=== Problem to solve ===
Copy each of the following records word for word.
* START Record excerpts *
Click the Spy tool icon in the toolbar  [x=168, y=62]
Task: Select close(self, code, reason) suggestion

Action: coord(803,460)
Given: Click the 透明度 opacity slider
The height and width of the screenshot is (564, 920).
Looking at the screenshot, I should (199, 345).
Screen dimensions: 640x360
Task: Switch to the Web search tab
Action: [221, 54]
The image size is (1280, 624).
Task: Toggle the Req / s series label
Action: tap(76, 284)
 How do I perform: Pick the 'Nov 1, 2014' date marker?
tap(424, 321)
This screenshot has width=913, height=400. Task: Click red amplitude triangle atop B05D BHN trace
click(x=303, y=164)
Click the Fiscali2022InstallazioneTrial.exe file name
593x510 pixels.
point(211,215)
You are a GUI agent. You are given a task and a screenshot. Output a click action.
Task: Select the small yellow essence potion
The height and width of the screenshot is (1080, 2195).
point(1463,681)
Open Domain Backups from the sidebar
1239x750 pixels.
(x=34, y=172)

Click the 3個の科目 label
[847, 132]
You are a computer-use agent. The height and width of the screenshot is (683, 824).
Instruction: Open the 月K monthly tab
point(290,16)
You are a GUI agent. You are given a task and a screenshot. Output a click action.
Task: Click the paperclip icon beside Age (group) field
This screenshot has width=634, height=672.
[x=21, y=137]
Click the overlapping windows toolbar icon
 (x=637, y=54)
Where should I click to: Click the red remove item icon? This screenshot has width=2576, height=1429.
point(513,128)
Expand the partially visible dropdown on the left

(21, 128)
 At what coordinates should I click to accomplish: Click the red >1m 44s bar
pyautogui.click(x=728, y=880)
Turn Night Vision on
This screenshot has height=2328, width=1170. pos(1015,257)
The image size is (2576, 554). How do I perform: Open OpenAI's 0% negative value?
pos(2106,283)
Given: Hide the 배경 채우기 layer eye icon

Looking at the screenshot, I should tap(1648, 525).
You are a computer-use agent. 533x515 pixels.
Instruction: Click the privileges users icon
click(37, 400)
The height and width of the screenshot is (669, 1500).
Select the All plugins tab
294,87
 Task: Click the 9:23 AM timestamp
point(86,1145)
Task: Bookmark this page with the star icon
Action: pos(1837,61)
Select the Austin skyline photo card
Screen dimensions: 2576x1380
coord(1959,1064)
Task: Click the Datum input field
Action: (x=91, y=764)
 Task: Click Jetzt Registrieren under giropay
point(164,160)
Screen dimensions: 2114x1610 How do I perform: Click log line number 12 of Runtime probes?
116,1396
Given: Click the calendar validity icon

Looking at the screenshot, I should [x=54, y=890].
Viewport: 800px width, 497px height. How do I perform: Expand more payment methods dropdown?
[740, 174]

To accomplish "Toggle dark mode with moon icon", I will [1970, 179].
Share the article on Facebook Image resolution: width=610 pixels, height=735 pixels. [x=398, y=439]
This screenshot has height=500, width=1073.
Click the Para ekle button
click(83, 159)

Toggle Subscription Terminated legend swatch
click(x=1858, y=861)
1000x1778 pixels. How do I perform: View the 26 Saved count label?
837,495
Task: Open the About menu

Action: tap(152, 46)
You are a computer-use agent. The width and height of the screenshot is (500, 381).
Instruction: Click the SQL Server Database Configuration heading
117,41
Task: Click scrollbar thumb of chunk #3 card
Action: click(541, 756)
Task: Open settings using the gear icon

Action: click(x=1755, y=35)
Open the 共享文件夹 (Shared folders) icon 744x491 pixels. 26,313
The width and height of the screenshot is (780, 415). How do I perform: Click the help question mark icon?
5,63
* END Record excerpts *
=== Answer below ===
Click the Spy tool icon in the toolbar  [x=168, y=62]
Task: Select close(self, code, reason) suggestion

Action: coord(803,460)
Given: Click the 透明度 opacity slider
The height and width of the screenshot is (564, 920).
Looking at the screenshot, I should (199, 345).
Screen dimensions: 640x360
Task: Switch to the Web search tab
Action: [221, 54]
The image size is (1280, 624).
Task: Toggle the Req / s series label
Action: tap(76, 284)
 How do I perform: Pick the 'Nov 1, 2014' date marker?
tap(424, 321)
This screenshot has width=913, height=400. Task: Click red amplitude triangle atop B05D BHN trace
click(x=303, y=164)
Click the Fiscali2022InstallazioneTrial.exe file name
593x510 pixels.
point(211,215)
You are a GUI agent. You are given a task and a screenshot. Output a click action.
Task: Select the small yellow essence potion
The height and width of the screenshot is (1080, 2195).
point(1463,681)
Open Domain Backups from the sidebar
1239x750 pixels.
(x=34, y=172)

Click the 3個の科目 label
[847, 132]
You are a computer-use agent. The height and width of the screenshot is (683, 824).
Instruction: Open the 月K monthly tab
point(290,16)
You are a GUI agent. You are given a task and a screenshot. Output a click action.
Task: Click the paperclip icon beside Age (group) field
This screenshot has width=634, height=672.
[x=21, y=137]
Click the overlapping windows toolbar icon
 (x=637, y=54)
Where should I click to: Click the red remove item icon? This screenshot has width=2576, height=1429.
point(513,128)
Expand the partially visible dropdown on the left

(21, 128)
 At what coordinates should I click to accomplish: Click the red >1m 44s bar
pyautogui.click(x=728, y=880)
Turn Night Vision on
This screenshot has height=2328, width=1170. pos(1015,257)
The image size is (2576, 554). How do I perform: Open OpenAI's 0% negative value?
pos(2106,283)
Given: Hide the 배경 채우기 layer eye icon

Looking at the screenshot, I should tap(1648, 525).
You are a computer-use agent. 533x515 pixels.
Instruction: Click the privileges users icon
click(37, 400)
The height and width of the screenshot is (669, 1500).
Select the All plugins tab
294,87
 Task: Click the 9:23 AM timestamp
point(86,1145)
Task: Bookmark this page with the star icon
Action: pos(1837,61)
Select the Austin skyline photo card
Screen dimensions: 2576x1380
coord(1959,1064)
Task: Click the Datum input field
Action: (x=91, y=764)
 Task: Click Jetzt Registrieren under giropay
point(164,160)
Screen dimensions: 2114x1610 How do I perform: Click log line number 12 of Runtime probes?
116,1396
Given: Click the calendar validity icon

Looking at the screenshot, I should [x=54, y=890].
Viewport: 800px width, 497px height. How do I perform: Expand more payment methods dropdown?
[740, 174]

To accomplish "Toggle dark mode with moon icon", I will [1970, 179].
Share the article on Facebook Image resolution: width=610 pixels, height=735 pixels. [x=398, y=439]
This screenshot has height=500, width=1073.
Click the Para ekle button
click(83, 159)

Toggle Subscription Terminated legend swatch
click(x=1858, y=861)
1000x1778 pixels. How do I perform: View the 26 Saved count label?
837,495
Task: Open the About menu

Action: tap(152, 46)
You are a computer-use agent. The width and height of the screenshot is (500, 381).
Instruction: Click the SQL Server Database Configuration heading
117,41
Task: Click scrollbar thumb of chunk #3 card
Action: click(541, 756)
Task: Open settings using the gear icon

Action: click(x=1755, y=35)
Open the 共享文件夹 (Shared folders) icon 744x491 pixels. 26,313
The width and height of the screenshot is (780, 415). How do I perform: Click the help question mark icon?
5,63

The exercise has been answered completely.